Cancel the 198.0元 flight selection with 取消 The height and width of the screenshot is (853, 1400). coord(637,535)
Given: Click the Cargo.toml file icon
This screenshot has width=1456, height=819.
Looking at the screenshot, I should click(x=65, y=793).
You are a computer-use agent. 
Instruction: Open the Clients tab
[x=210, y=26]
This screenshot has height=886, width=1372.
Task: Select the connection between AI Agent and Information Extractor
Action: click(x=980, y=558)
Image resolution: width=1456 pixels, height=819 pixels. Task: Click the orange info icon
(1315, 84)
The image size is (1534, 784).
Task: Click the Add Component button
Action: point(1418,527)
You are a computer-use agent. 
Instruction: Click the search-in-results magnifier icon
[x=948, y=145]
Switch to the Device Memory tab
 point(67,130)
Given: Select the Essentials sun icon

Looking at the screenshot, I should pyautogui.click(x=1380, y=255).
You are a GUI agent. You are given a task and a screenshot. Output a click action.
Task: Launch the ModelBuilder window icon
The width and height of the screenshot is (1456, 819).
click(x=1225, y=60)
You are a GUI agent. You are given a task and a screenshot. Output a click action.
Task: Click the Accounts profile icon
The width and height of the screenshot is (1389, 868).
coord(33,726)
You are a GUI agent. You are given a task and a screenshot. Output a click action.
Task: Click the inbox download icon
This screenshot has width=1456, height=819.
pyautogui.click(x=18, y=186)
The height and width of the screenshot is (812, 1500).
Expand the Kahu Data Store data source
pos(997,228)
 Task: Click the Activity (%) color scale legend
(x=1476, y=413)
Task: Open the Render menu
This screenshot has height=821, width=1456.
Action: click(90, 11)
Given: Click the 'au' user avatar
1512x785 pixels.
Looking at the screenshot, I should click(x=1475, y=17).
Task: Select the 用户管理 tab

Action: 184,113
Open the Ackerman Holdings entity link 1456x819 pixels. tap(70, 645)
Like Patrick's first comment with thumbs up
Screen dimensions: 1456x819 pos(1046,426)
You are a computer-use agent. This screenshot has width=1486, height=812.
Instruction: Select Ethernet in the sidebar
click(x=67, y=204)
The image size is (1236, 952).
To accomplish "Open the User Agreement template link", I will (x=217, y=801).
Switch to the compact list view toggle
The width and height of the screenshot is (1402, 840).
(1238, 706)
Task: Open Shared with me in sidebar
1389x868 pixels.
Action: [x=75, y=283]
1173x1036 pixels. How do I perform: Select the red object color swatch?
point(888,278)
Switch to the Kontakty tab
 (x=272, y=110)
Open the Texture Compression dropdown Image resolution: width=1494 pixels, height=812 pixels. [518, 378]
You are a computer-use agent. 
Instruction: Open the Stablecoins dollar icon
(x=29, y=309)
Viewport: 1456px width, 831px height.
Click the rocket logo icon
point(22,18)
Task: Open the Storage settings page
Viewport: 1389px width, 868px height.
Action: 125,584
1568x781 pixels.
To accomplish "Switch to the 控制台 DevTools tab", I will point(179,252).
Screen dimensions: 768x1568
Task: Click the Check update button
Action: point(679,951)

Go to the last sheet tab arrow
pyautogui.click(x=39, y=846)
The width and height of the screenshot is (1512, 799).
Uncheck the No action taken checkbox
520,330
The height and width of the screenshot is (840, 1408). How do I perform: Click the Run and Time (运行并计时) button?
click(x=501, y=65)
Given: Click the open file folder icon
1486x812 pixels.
+ + + +
REQUIRED WORK: Search term "link": return each line of the data that contains it.

EXERCISE RESPONSE:
Open the Ackerman Holdings entity link 1456x819 pixels. tap(70, 645)
To accomplish "Open the User Agreement template link", I will (x=217, y=801).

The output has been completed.